Domenica 13 marzo 2010 al Castello di San Salvatore a Susegana (Treviso) -
Si intitola "Il Veneto al 300 x 100!", ovvero 300 vini di 100 produttori per rappresentare il meglio della produzione enologica veneta, la nuova iniziativa in programma domenica 13 marzo 2010 al castello di San Salvatore a Sugegana (Tv), borgo del XIII secolo, nel cuore delle colline del Prosecco di Conegliano Valdobbiadene Docg.
La manifestazione intende proporre ad un pubblico di appassionati e di addetti ai lavori le molte espressioni enologiche di una terra, il Veneto, che vanta ben 21 aree vinicole. I vini che verranno presentati sono il frutto delle selezioni effettuate dai sommelier veneti nel corso delle degustazioni ufficiali.

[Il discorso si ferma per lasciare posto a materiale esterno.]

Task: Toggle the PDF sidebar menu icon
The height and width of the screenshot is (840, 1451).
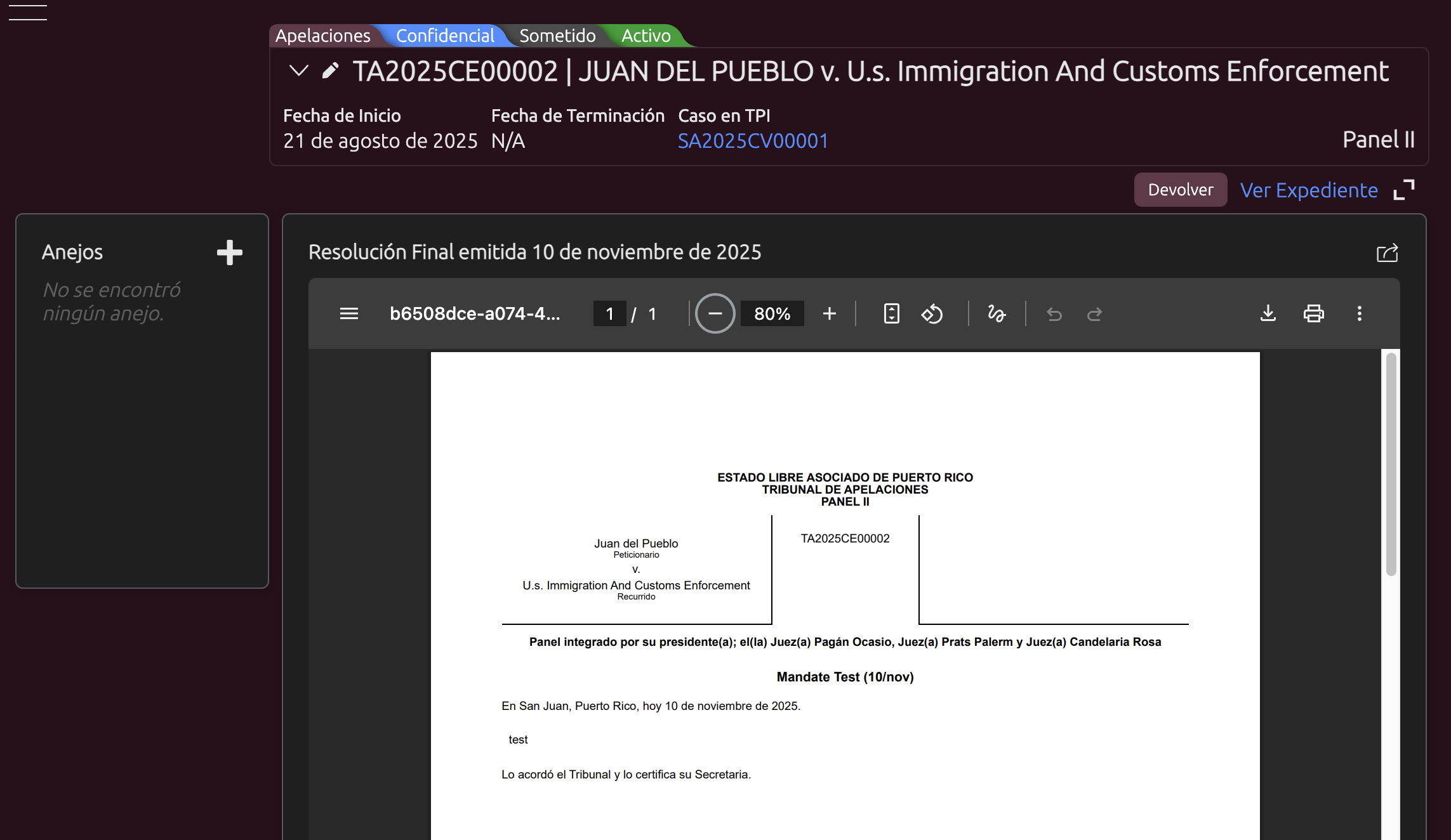Action: click(x=349, y=313)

Alle ore 11 è prevista l’apertura dei banchi di assaggio, che si concluderanno alle 20. Immancabili le degustazioni di tipicità gastronomiche trevigiane e venete, a cominciare da una selezione di formaggi e salumi, di prodotti da forno e di pasticceria, per non parlare dei fasolari di Chioggia e del salmone selvaggio norvegese per chiudere con il caffè Dersut, nota azienda di Conegliano, a due passi da Susegana.

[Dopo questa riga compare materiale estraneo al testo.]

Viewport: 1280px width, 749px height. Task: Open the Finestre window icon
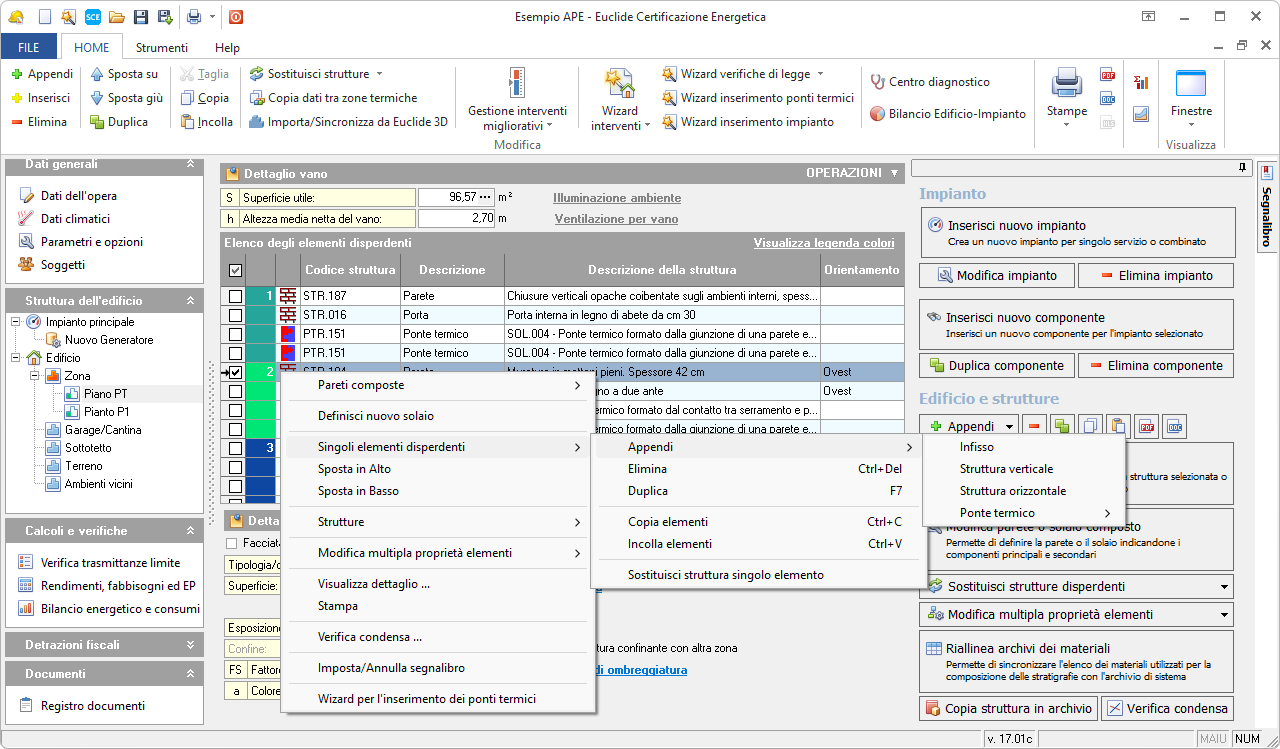coord(1191,84)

All'interno dell'evento, organizzato da Ais Veneto, anche il convegno “Il vino, una scelta di carattere” che inizierà alle ore 10 e affronterà un aspetto affascinante ancora poco esplorato: il legame fra vino e psicologia, visto che ciascun vino ha un suo preciso temperamento, proprio come le persone che lo scelgono.
Il tema verrà affrontato da due psicoterapeuti che hanno applicato sul campo le proprie teorie aprendo una prestigiosa enoteca a Milano, “La Vineria – Vino e Champagne”. Si tratta di Fabio Sinibaldi e Giuseppe Ferrari, autori del libro “Vino e Psicoanalisi - Appunti e riflessioni di due psicoterapeuti” (Edizioni FerrariSinibaldi). In particolare focalizzaranno il loro intervento su “La praticità, come cambia il cliente a seconda dell’ambiente e dell’arredamento, come reagisce alla proposta”, poichè hanno avuto modo di constatare come l’arredamento di un locale influenzi lo stato d’animo degli avventori.

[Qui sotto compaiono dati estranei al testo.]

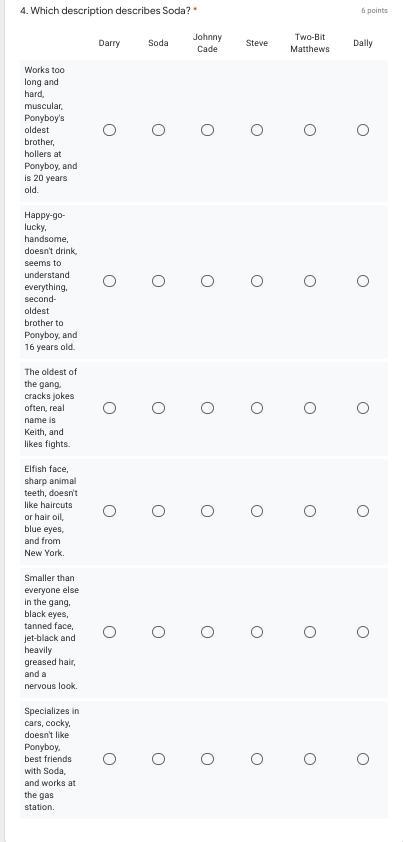
Task: Select Darry in the cracks jokes often row
Action: (109, 408)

Gli altri relatori saranno Dino Marchi, presidente Ais Veneto, Terenzio Medri, presidente Ais nazionale, che parleranno di come sta cambiando il ruolo del sommelier, sempre più vicino ai consumatori per orientarli verso la scelta più appropriata.
Ma ci sarà anche Gualtiero Marchesi, noto chef e Rettore di Alma il più autorevole centro di formazione di cucina italiana a livello internazionale, con cui Ais intrattiene un proficuo rapporto di collaborazione. Al tavolo dei relatori anche Luca Bandirali, Presidente Ais Lombardia, che parlerà di “Come evolve l’enoteca”.
Il pubblico potrà assistere alle selezioni finali del “Miglior sommelier del Veneto”, premio giunto alla quarta edizione e che per il primo anno viene sostenuto da Uvive, Unione Consorzi vini veneti Doc. L’iniziativa, davvero una dura prova per i concorrenti, mira a valorizzazione la professionalità dei giovani talenti del Veneto.
Molto selettive le prove, soprattutto per la categoria “professionisti”. Consistono nell’analisi sensoriale di tre vini, in una prova di decantazione, nella correzione di una carta dei vini, disseminata di parecchi errori, e nell’abbinamento cibo-vino. Per un menu completo, dall’antipasto al dolce, viene richiesto di proporre quattro vini nazionali e quattro vini internazionali e molto altro ancora.
Il biglietto d’ingresso costa 20 euro e dà diritto alla degustazione libera e a portarsi a casa il bicchiere da degustazione di Luigi Bormioli.